The Austin Chronicle

Being Seen

February 23, 1996, Arts

Austin playwright David Bucci, author of Kid Carnivore and MedVegas, currently has a hit play in the nation's capital. His Lynnwood Pharmacy, "a satire on kitchen sink dramas," has been staged by the noted Woolly Mammoth Theatre Company of Washington, D.C., and has done so well that it's being held over. Bucci traces his good fortune to the first Regional Alternative Theatre (RAT) shindig in Iowa, where he met Woolly Mammoth artistic director Howard Shalwitz. Bucci gave Shalwitz some of his scripts, and Shalwitz found Lynnwood to be "right up Woolly's alley." Bucci, who saw the production and is full of praise for Woolly Mammoth and director Rick Fiori, urges everyone here to zip up to D.C. and see it before March 3.

Farewell Performance

For five years, Christopher Maier has been a fixture in Austin, dazzling adults with his flamenco dancing, children with stories, and everyone with his love of performance and his kindness. Now, alas, this gifted artist is leaving our town, but, in his characteristically generous way, he is not going without bestowing a last gift on Austin. As his farewell, Maier will present Stories of the Body, February 22-March 3 at Hyde Park Theatre. With dancer Nancy Lazarczyk, Maier will join dance, poetry, music, and mime to spin original and ancient stories. Call 499-TIXS for info. Best wishes, Christopher, and thanks.

> Entries drawn from a collection
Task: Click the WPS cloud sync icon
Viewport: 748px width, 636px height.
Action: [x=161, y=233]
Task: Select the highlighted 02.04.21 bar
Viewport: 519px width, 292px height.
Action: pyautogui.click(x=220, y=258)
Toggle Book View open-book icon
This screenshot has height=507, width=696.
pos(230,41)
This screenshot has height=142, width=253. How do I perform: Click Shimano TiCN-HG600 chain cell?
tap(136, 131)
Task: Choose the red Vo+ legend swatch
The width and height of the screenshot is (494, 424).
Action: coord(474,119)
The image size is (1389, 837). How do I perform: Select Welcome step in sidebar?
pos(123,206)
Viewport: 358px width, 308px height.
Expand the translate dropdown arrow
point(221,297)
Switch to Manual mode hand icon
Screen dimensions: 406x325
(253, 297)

> Required action A
Reproduce the part of the arts column starting at "Austin playwright David" and ending at "before March 3.", switching "shindig" for "gathering".
> Required action B
Proceed with the Austin Chronicle arts column from its last sentence.

> Answer section A
Austin playwright David Bucci, author of Kid Carnivore and MedVegas, currently has a hit play in the nation's capital. His Lynnwood Pharmacy, "a satire on kitchen sink dramas," has been staged by the noted Woolly Mammoth Theatre Company of Washington, D.C., and has done so well that it's being held over. Bucci traces his good fortune to the first Regional Alternative Theatre (RAT) gathering in Iowa, where he met Woolly Mammoth artistic director Howard Shalwitz. Bucci gave Shalwitz some of his scripts, and Shalwitz found Lynnwood to be "right up Woolly's alley." Bucci, who saw the production and is full of praise for Woolly Mammoth and director Rick Fiori, urges everyone here to zip up to D.C. and see it before March 3.

> Answer section B
Tax Relief for Artists

It's that time of year when all artists are able to set aside their aesthetic differences and agree on one thing: Taxes bite. Artists' Legal and Accounting Assistance of Austin (ALAA) sympathizes, and while they can't make taxes go away, they can reduce some of the stress of filing returns. Monday, February 26, 6-9pm, at Capitol City Playhouse, they're holding a Tax Seminar just for artists. Local accountants well versed in the tax code will field questions in an open panel and individually. Cost: $5 for ALAA members, $10 for non-members, with some scholarships available. For more info, call 476-4458.

Santa Surfaces

For 13 years, one Austinite has been building a national reputation as the "real" Santa. Carl Anderson has been praised by media outlets from the Wall Street Journal to NPR, not just because he looks the part, but because he connects with children in a kind and giving way. Anderson loves the role and even wrote his doctoral dissertation on kids' belief in Santa. Now, he's penned a play: The Santa Chronicles: Reindeer, Elves, and Dragons, Oh My!, which he'll perform at Playfest at the Dougherty Arts Center February 28-March 3. It's the first time in 10 years that locals will be able to see Anderson as Santa (he spends his Yuletides doing him for Dallas' NorthPark Mall), so don't miss it. Call 499-TIXS for info.